Kata dia, Upik Rosalina Wasrin selaku Asdep II Kedeputian Industri Primer (IP) diminta oleh atasannya untuk mencari dan menyiapkan data-data berkaitan dengan cetak sawah. Upik mengangkat bahan-bahan yang berasal dari laporan ketiga BUMN Pangan tersebut dan mengajukan kepada atasannya, termasuk di dalamnya adalah perkiraan harga satuan biaya cetak sawah.
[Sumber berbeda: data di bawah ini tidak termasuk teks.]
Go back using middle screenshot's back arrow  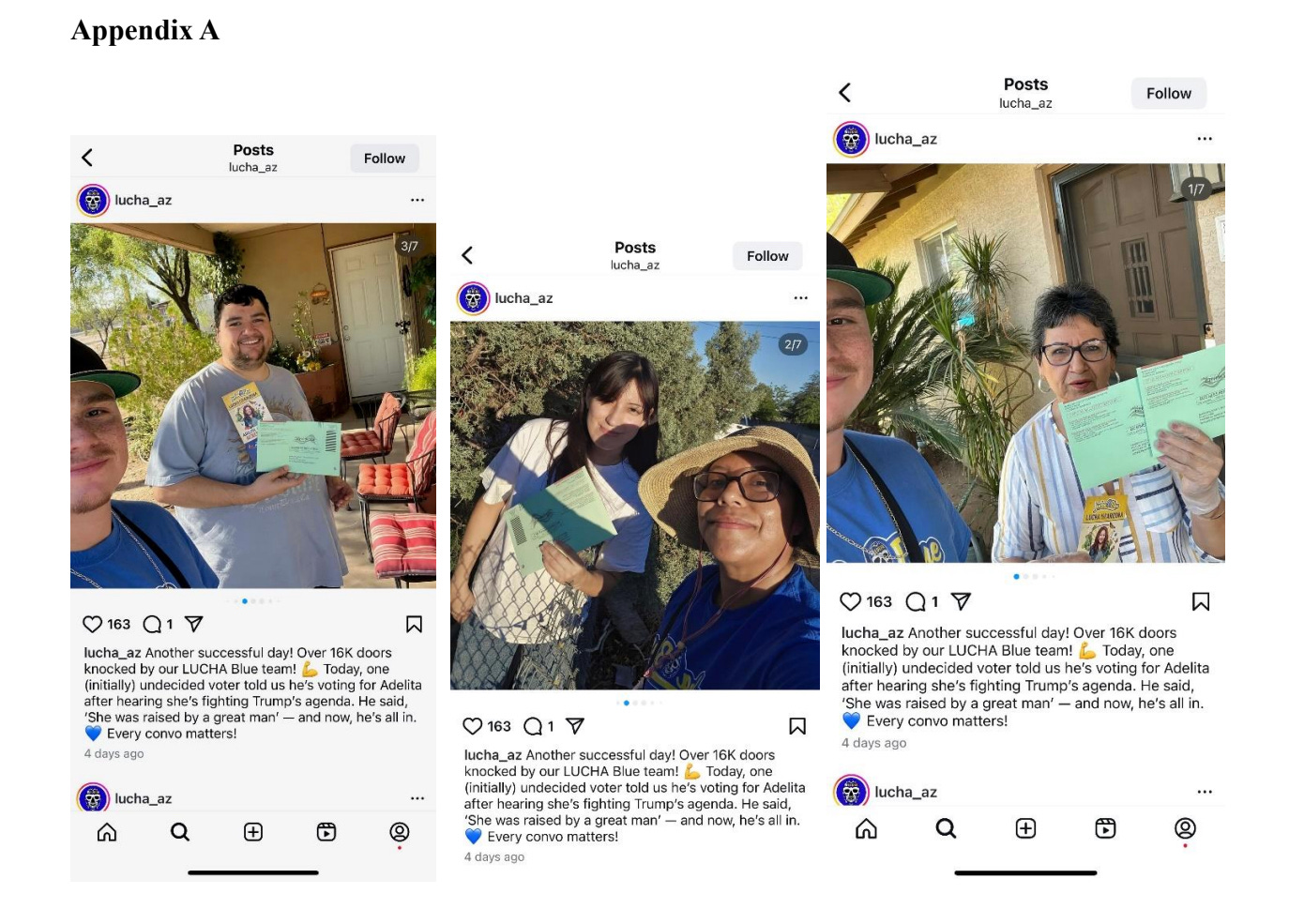(x=467, y=255)
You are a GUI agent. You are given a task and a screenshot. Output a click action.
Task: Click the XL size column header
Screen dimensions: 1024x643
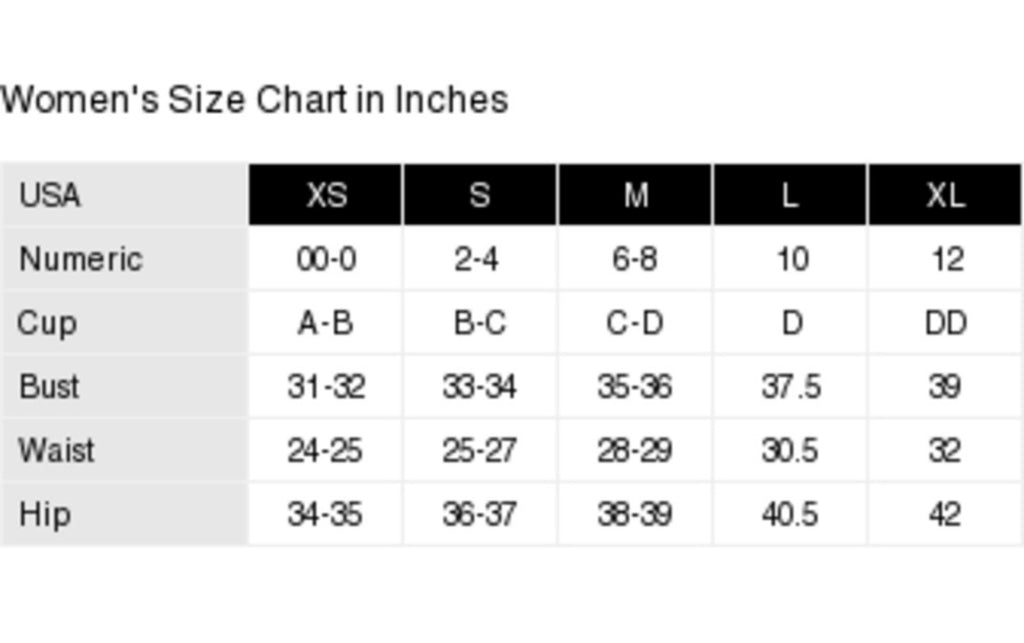point(945,195)
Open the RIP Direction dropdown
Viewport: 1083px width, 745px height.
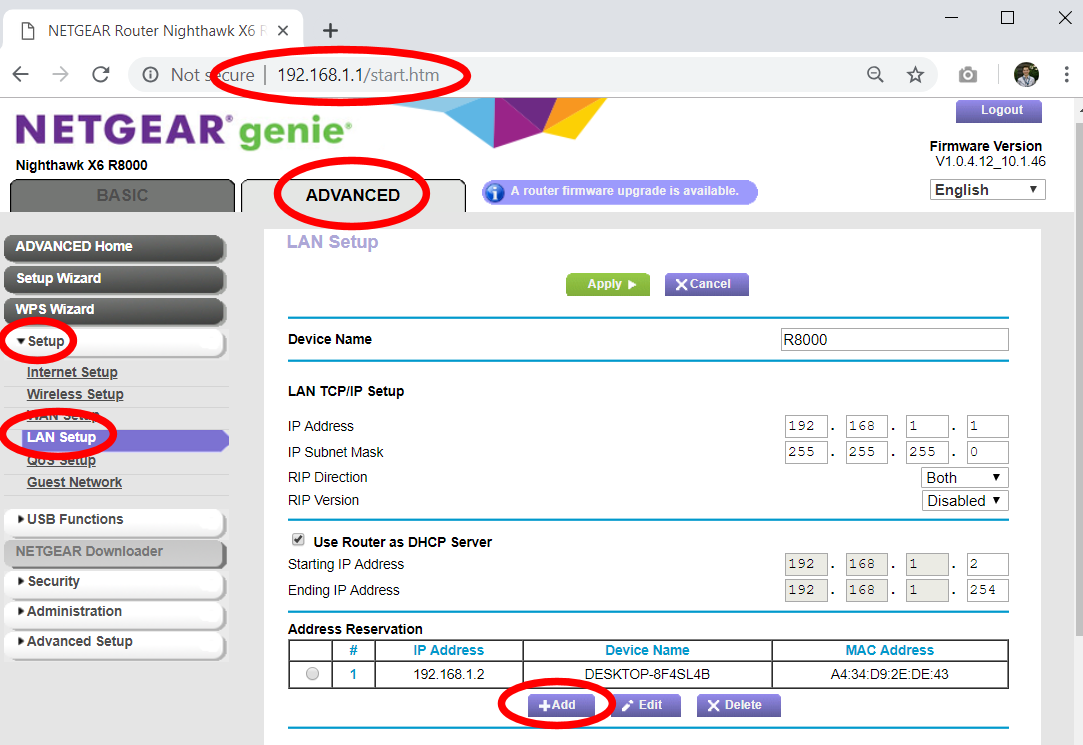coord(964,478)
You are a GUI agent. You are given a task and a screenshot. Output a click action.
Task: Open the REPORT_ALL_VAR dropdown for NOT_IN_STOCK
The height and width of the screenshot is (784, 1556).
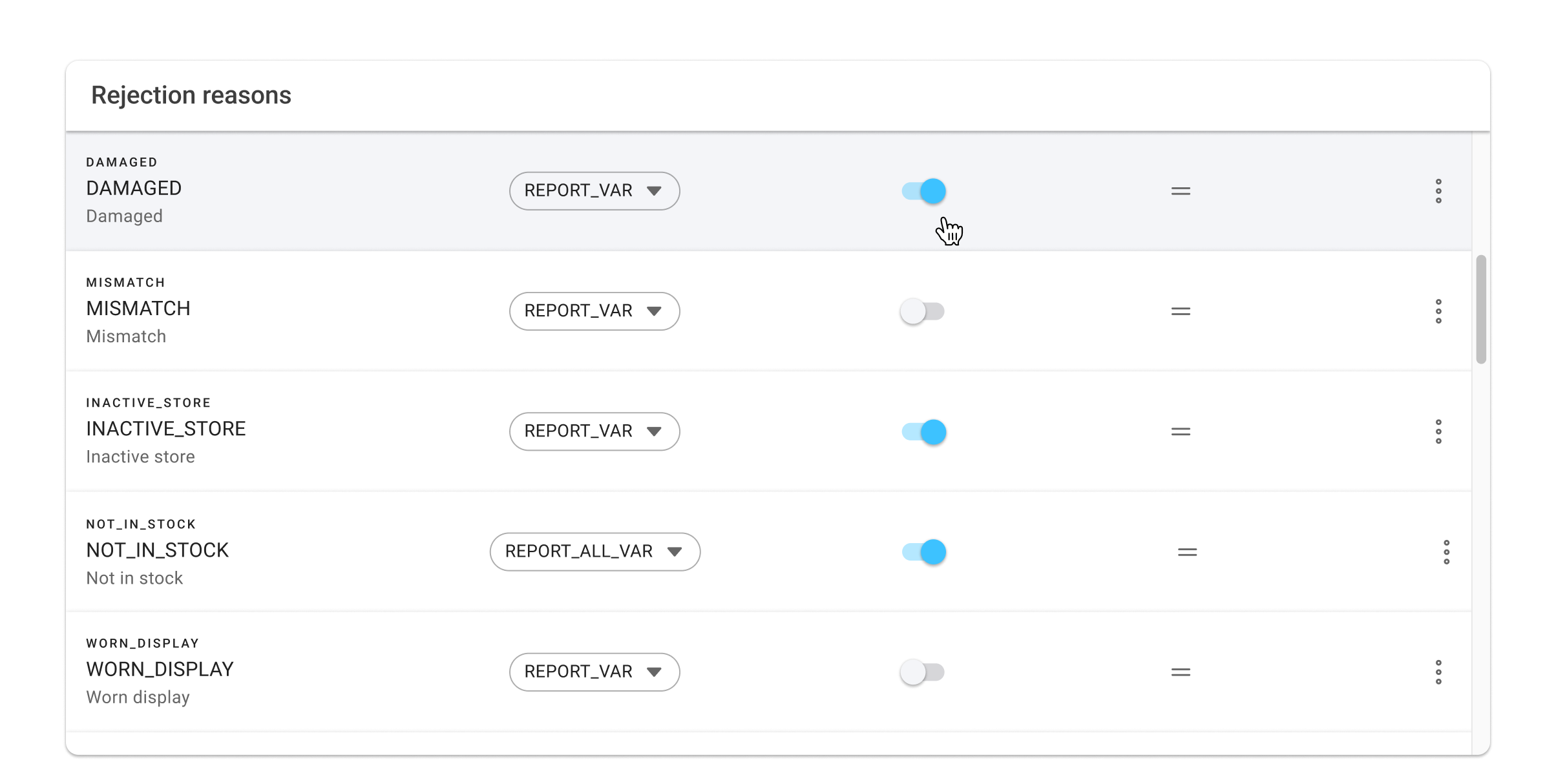594,552
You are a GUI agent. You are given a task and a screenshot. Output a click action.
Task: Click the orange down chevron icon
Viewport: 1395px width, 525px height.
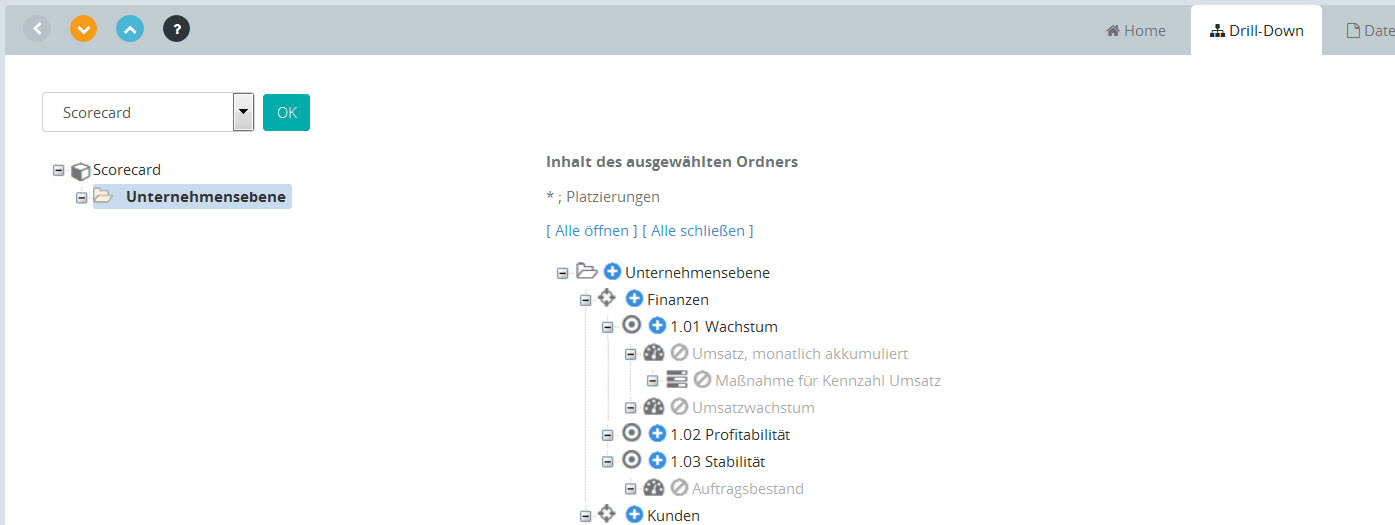click(84, 29)
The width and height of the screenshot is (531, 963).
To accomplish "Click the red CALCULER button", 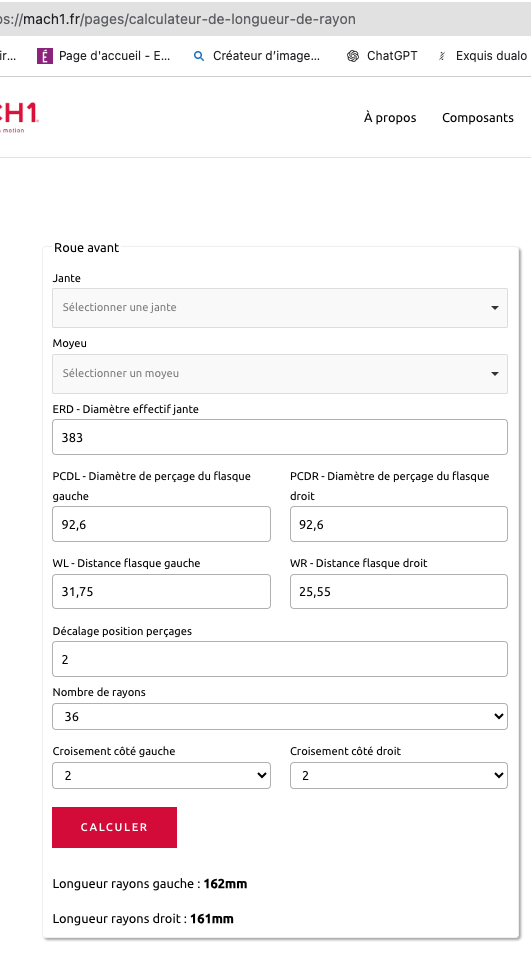I will (x=114, y=827).
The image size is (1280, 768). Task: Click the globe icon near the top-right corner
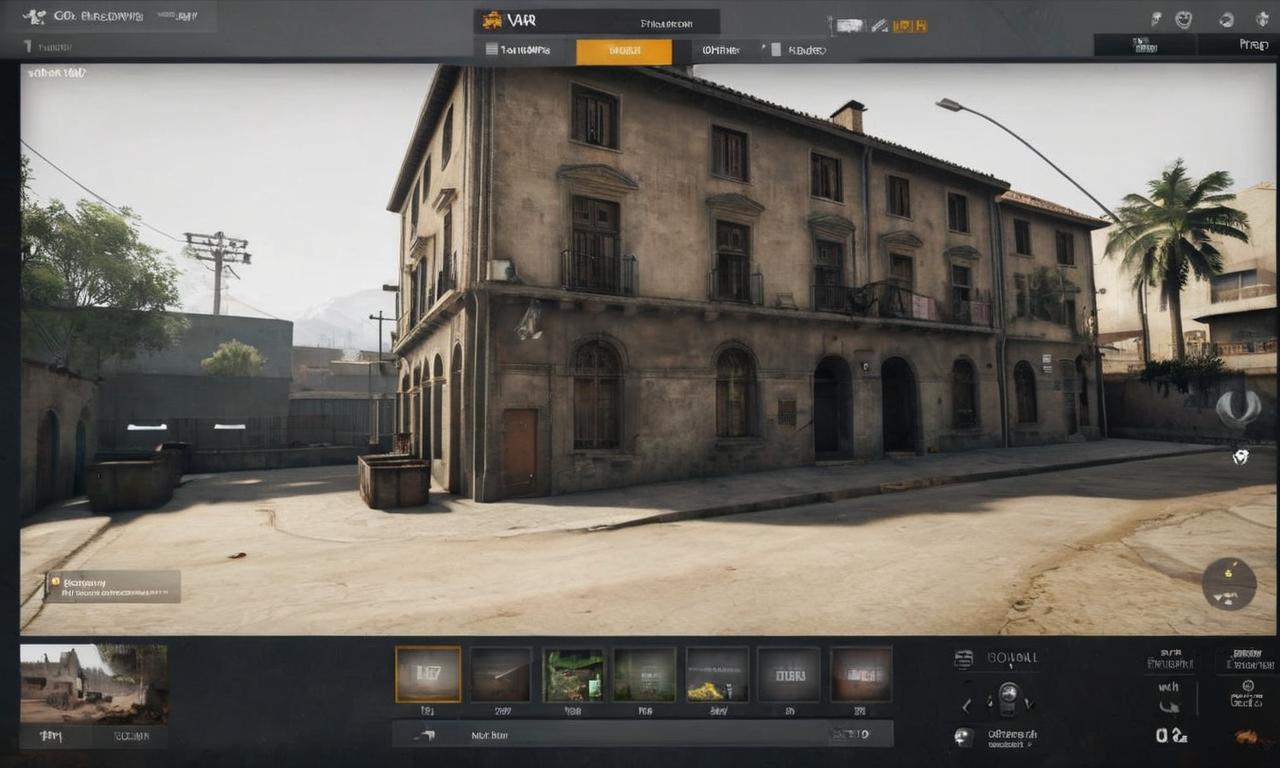click(1226, 17)
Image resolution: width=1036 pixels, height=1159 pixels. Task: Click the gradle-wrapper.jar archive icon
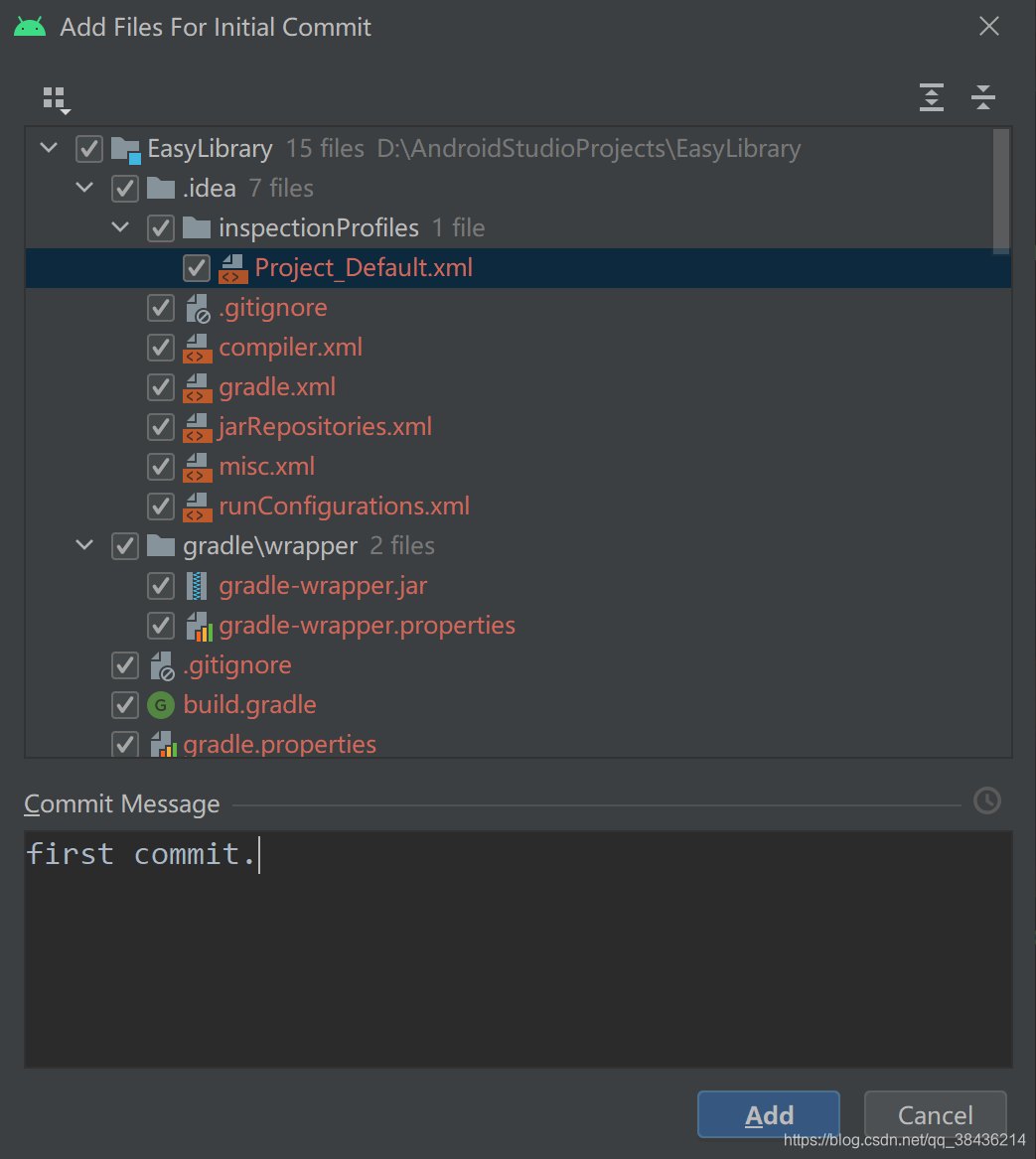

“Upik menyajikan kepada atasannya data-data tentang cetak sawah yang berasal dari hasil Laporan tiga BUMN Pangan, beliau posisinya hanya seorang bawahan dari Deputi IP sampai tanggal 6 Maret 2012 sebelum dimutasi menjadi Asdep PKBL di Kedeputian RPS,” kata Alfons.

“Pada saat itu rencana proyek cetak sawah Kementerian BUMN yang masuk dalam Program GP3K Ekstensifikasi masih dini, lokasi dan sumber pembiayaan sehingga dapat dikatakan sebagai sebuah PROYEK pun masih belum clear. Tidak mungkin pada saat itu Upik dapat menentukan kebijakan sendiri,” kata Alfons menambahkan.

Tugas seorang Asdep, lanjut dia adalah menyediakan data, memberikan masukan namun tidak memutuskan. Produk yang bisa dikeluarkan oleh Asdep adalah sebatas nota dinas yang berisi informasi, usulan dan saran kepada atasan, bukan serta merta sebuah Surat Keputusan.

Usulan harga satuan biaya cetak sawah pun, katanya masih berupa asumsi, yang belum bisa dijadikan pegangan untuk realisasi. Menurut dia, masih banyak faktor yang mempengaruhi untuk dapat menjadi sebuah kajian terinci. “Sebagaimana kesaksian Megananda dalam persidangan minggu yang lalu, semuanya masih asumsi awal yang masih memerlukan kajian mendalam untuk sampai tahap realisasi cetak sawah,” tegasnya.